Studies of the etiology of AD were “not particularly fruitful over most of the 20th century,” according to Tanzi and Bertram, and most cases displayed no discernable mode of inheritance. In 1981, an increased incidence of dementing illness was found in the relatives of 125 patients with autopsy-confirmed AD, suggesting genetic transmission. An increased incidence of Down’s syndrome was also noted, suggesting a connection with chromosome 21. Middle-aged patients with Down’s syndrome have a high incidence of Alzheimer-type neuropathology.

Research on AD got a big boost with the 1984 report, by George Glenner and Caine Wong, of the amino acid sequence of the main component of β-amyloid—a 4-kDa peptide they called “amyloid β protein (Aβ). This study, based on an analysis of cerebrovascular amyloid from patients with Down’s syndrome, marks the beginning of the “amyloid hypothesis” of AD. According to this hypothesis, the accumulation of AΒ, as determined by the balance between its generation and clearance in the brain, is the primary driver of AD-related pathology, including neurofibrillary tangle formation, synapse loss, and neuronal cell death.

The Αβ sequence reported by Glenner and Wong and a sequence found later in amyloid-β from senile plaques led to the identification of the gene encoding amyloid precursor protein (APP). Mutations in APP were subsequently linked to early-onset familial AD (FAD). However, these mutations accounted for only a small fraction of cases, prompting a search for other FAD genes. In 1995, genes encoding presenilins 1 and 2 were reported as novel early-onset FAD genes.

In 1993, the ε4 allele of apolipoprotein E4 (apoE4) was found to increase the risk for late-onset FAD and lower the age of onset. This association was corroborated in hundreds of independent studies worldwide, and meta-analyses showed that APOE is a major susceptibility factor for AD. Much of the groundwork for the explosion of research on apoE and AD was laid at Gladstone, where apoE has long been studied for its involvement in heart disease. Gladstone investigators have also been involved in discovering roles for apoE in nervous system biology. An early example, from 1995, was the finding that neurite extension in neuronal cell is enhanced by apoE3 and inhibited by apoE4.

The link between apoE and Alzheimer’s disease prompted Gladstone to establish a “molecular neurobiology” program at Gladstone, and Lennart Mucke was recruited to head up that effort. The success of the program led to the establishment of the Gladstone Institute of Neurological Disease in 1998, with Lennart as founding director.

Sources

Alois Alzheimer. http://www.whonamedit.com/doctor.cfm/177.html. [accessed August 25, 2006].

Bick KL (1999) The early story of Alzheimer’s disease.
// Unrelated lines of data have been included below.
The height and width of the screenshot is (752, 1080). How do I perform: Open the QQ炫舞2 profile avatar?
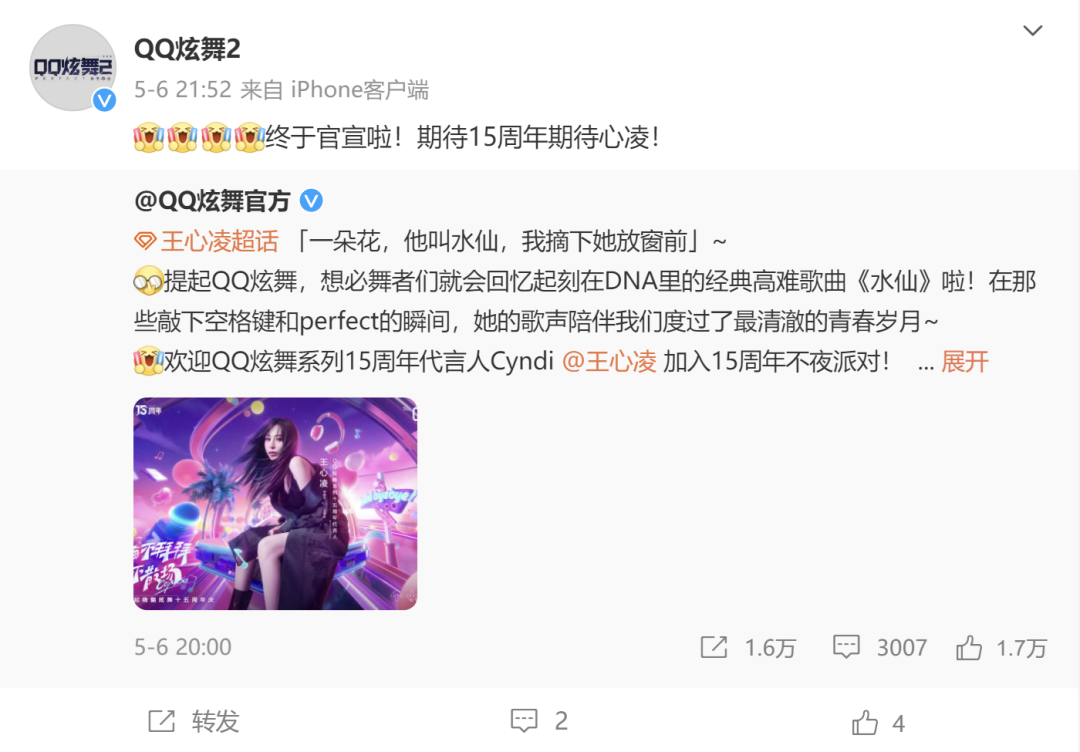point(73,67)
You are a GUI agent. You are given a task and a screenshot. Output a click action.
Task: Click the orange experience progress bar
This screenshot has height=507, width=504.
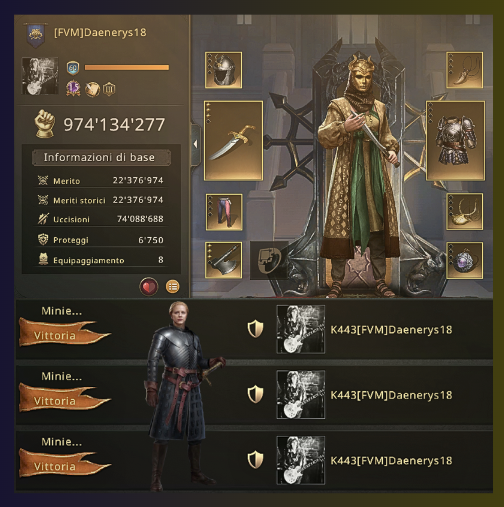coord(127,68)
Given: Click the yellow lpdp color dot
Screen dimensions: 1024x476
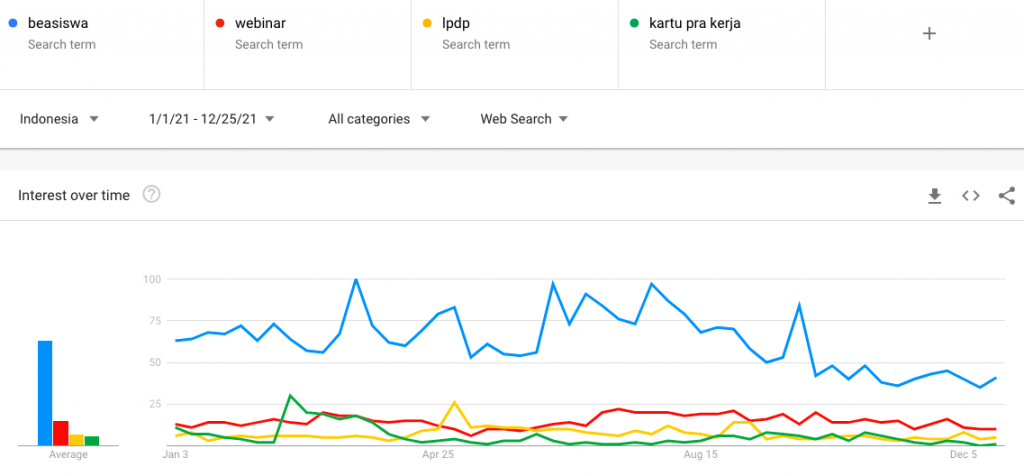Looking at the screenshot, I should pos(426,23).
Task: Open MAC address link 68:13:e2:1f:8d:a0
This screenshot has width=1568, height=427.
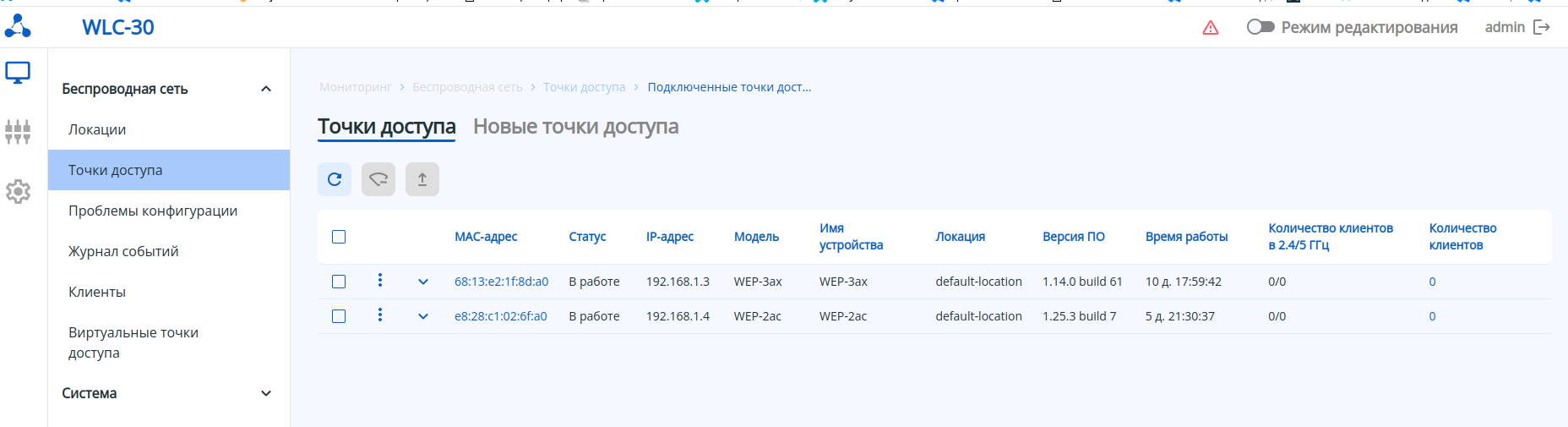Action: pos(501,282)
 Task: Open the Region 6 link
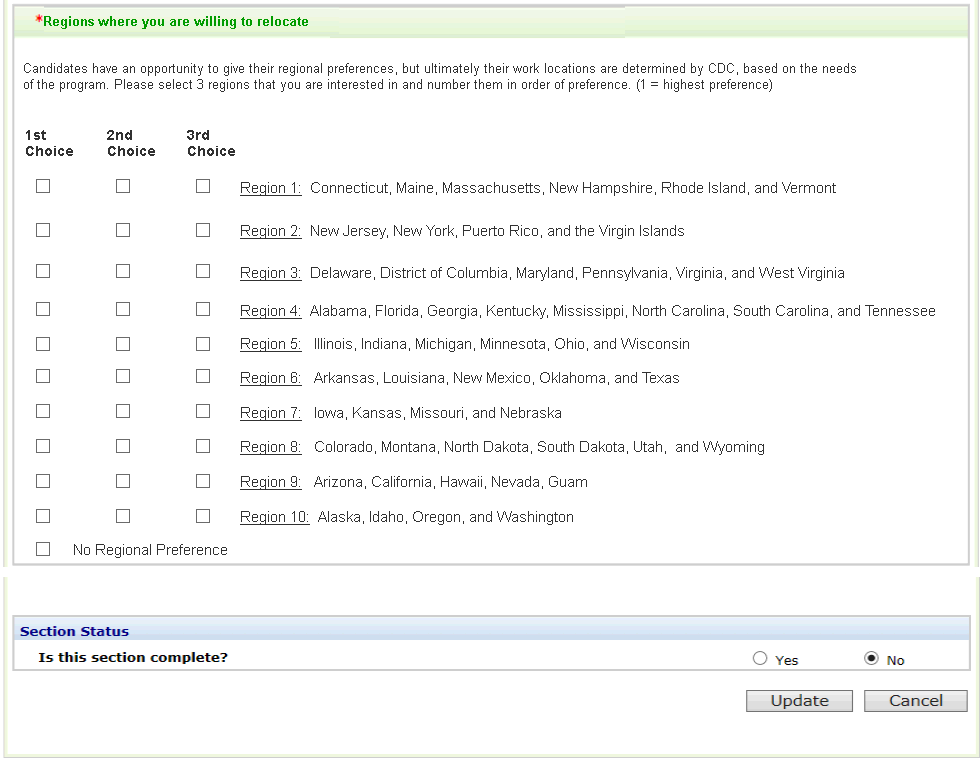click(x=270, y=378)
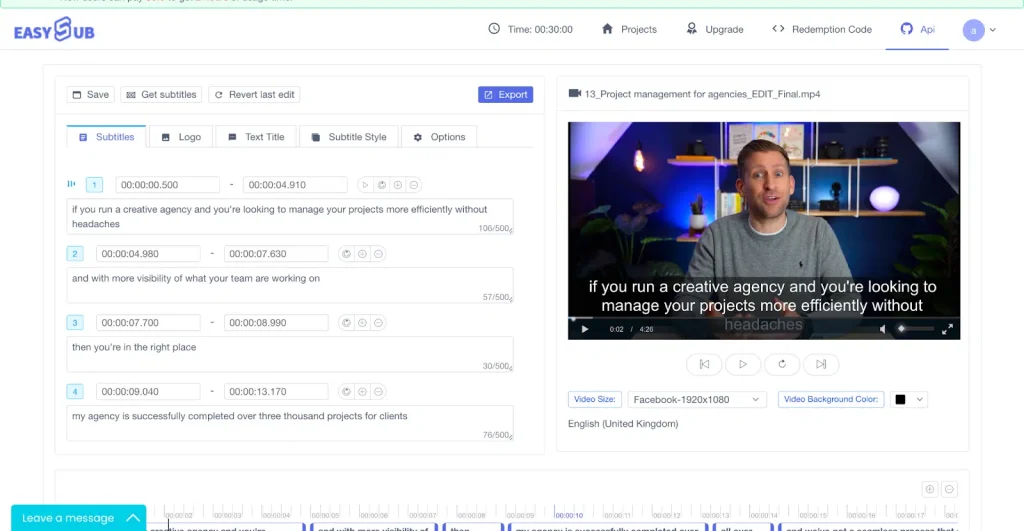This screenshot has width=1024, height=531.
Task: Click the start time field of subtitle 3
Action: [148, 323]
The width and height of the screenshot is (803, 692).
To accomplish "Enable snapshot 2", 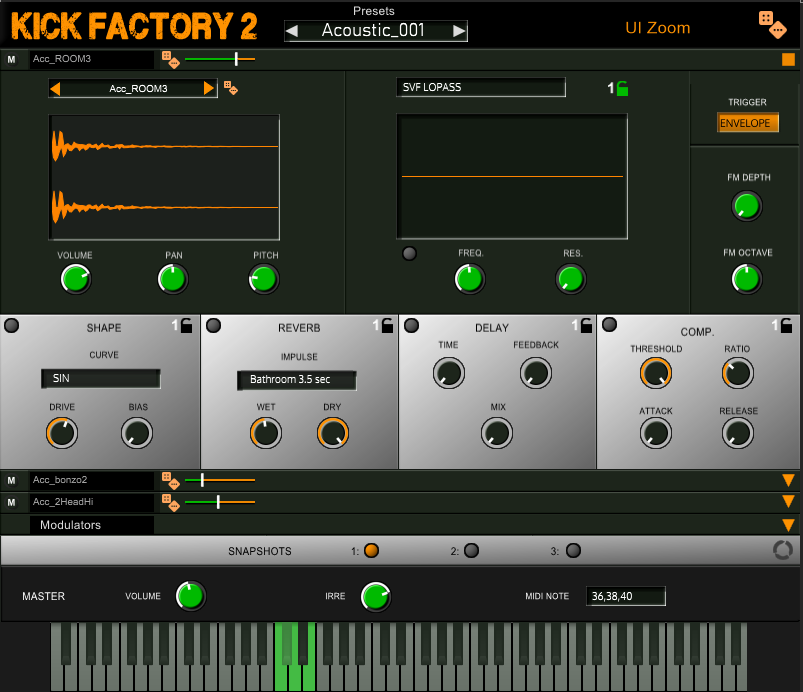I will coord(470,550).
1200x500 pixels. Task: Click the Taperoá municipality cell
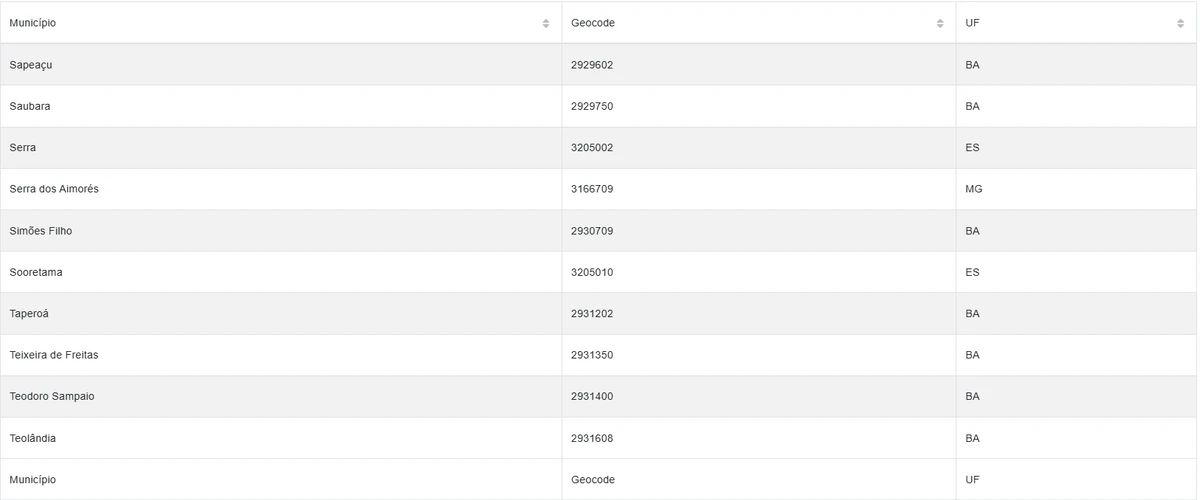(29, 314)
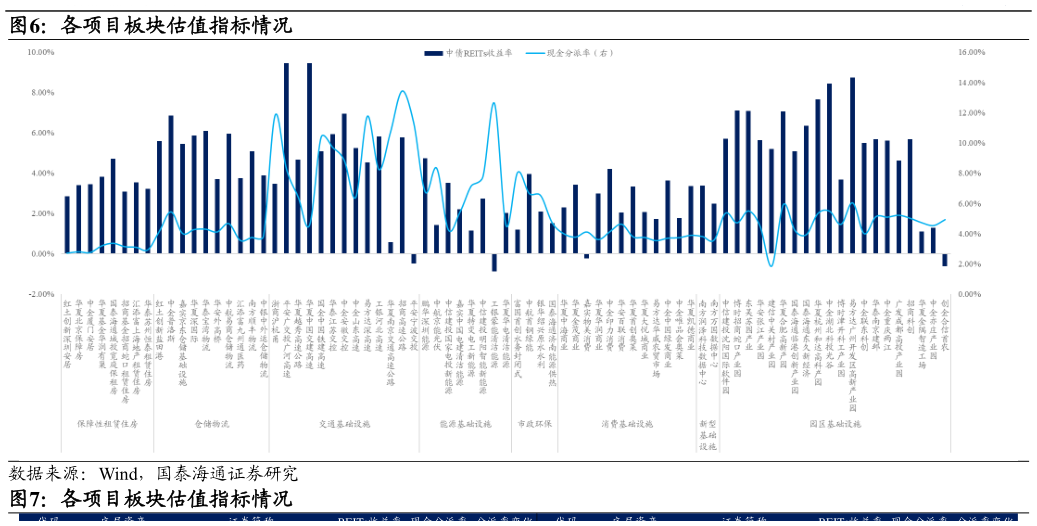Click the 能源基础设施 category label

[x=465, y=424]
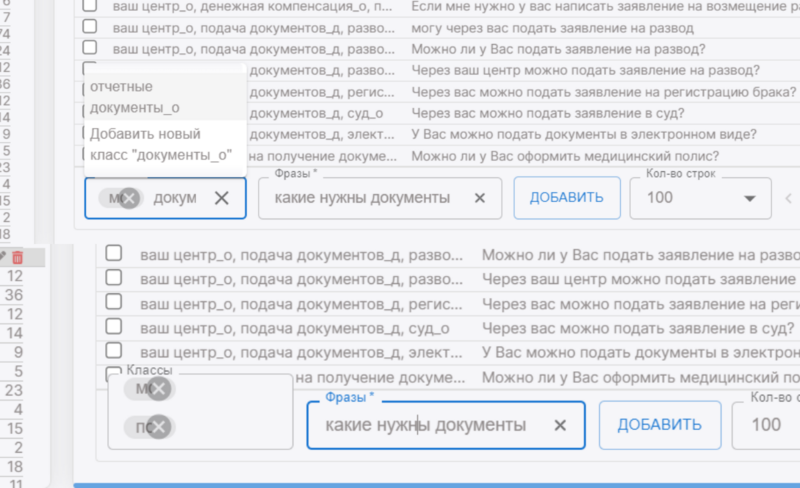The image size is (800, 488).
Task: Remove the "пс" class chip
Action: 158,428
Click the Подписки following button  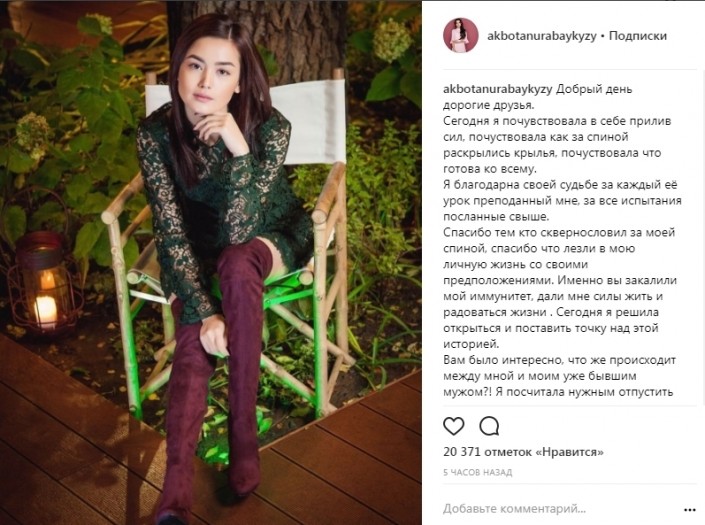pyautogui.click(x=638, y=36)
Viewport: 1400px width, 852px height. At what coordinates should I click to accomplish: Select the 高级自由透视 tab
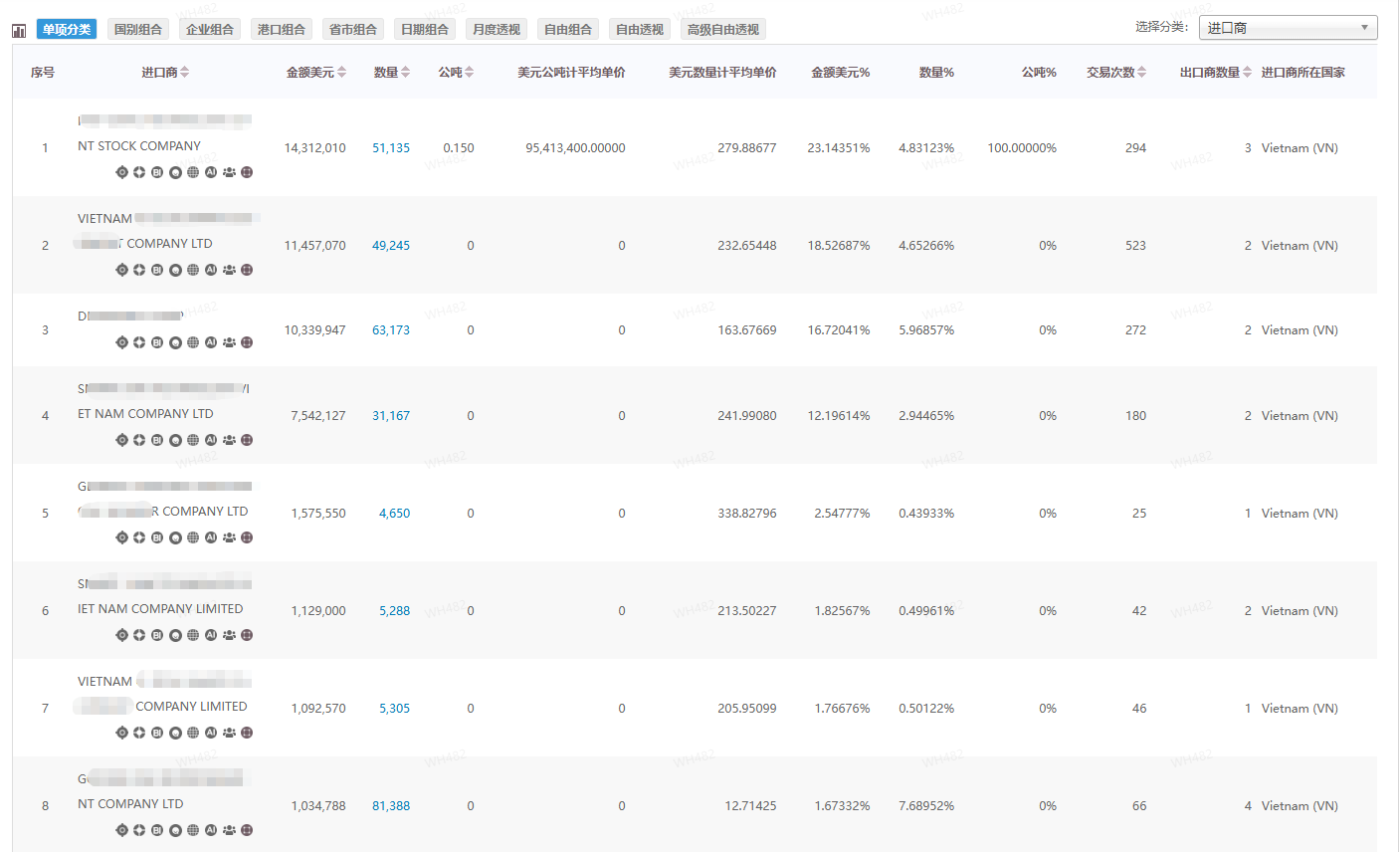722,30
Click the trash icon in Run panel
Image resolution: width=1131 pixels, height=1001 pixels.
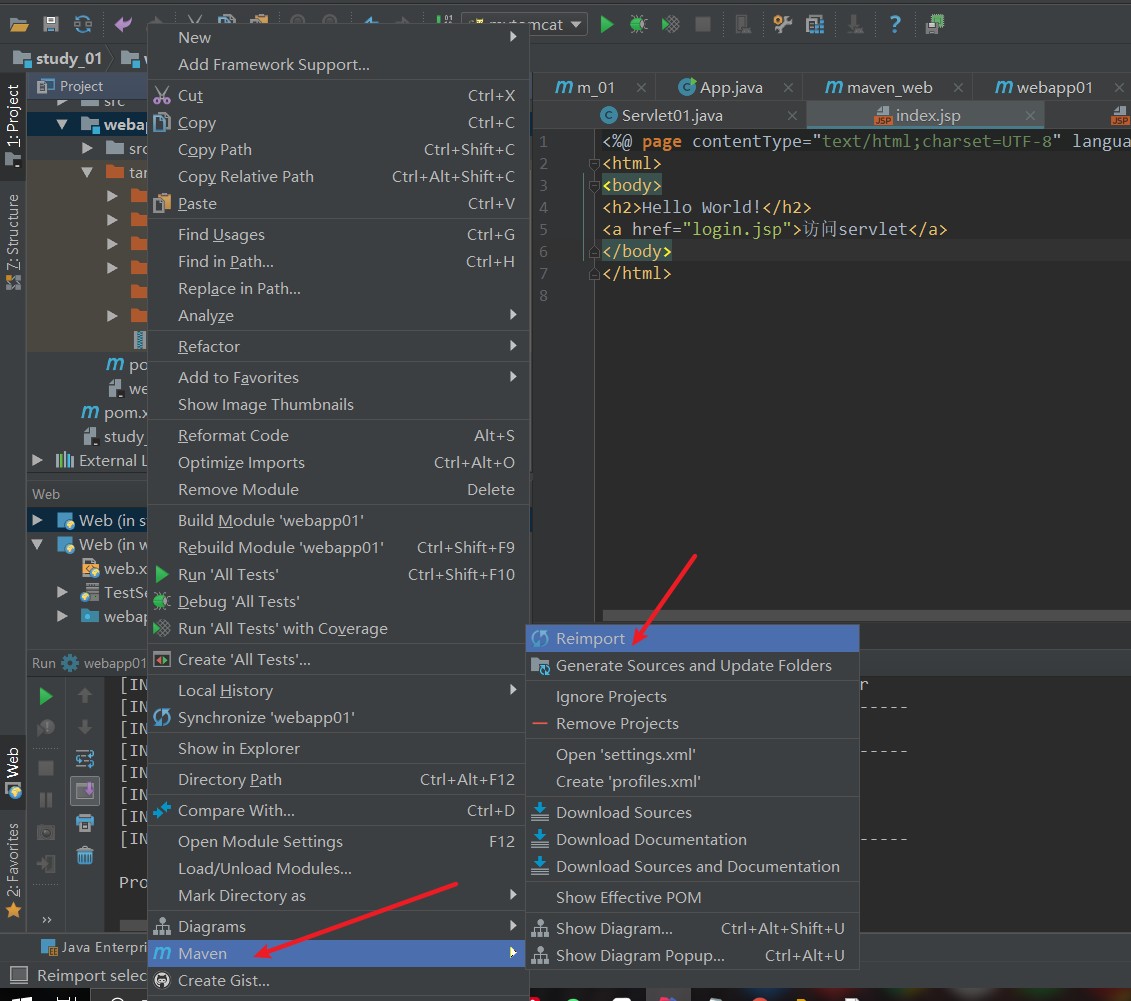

In: Alzheimer’s Disease, 2nd ed. (Terry RD, Katzman R, Bick KL, Sisodia SS, eds) Lippincott Williams & Wilkins, Philadelphia, pp 1–9.

Graeber MB, et al. (1997) Rediscovery of the case described by Alois Alzheimer in 1911: Historical, histological and molecular genetic analysis. Neurogenetics 1:73–80.

Tanzi RE, Bertram L (2005) Twenty years of the Alzheimer’s disease amyloid hypothesis: A genetic perspective. Cell 120:545–555.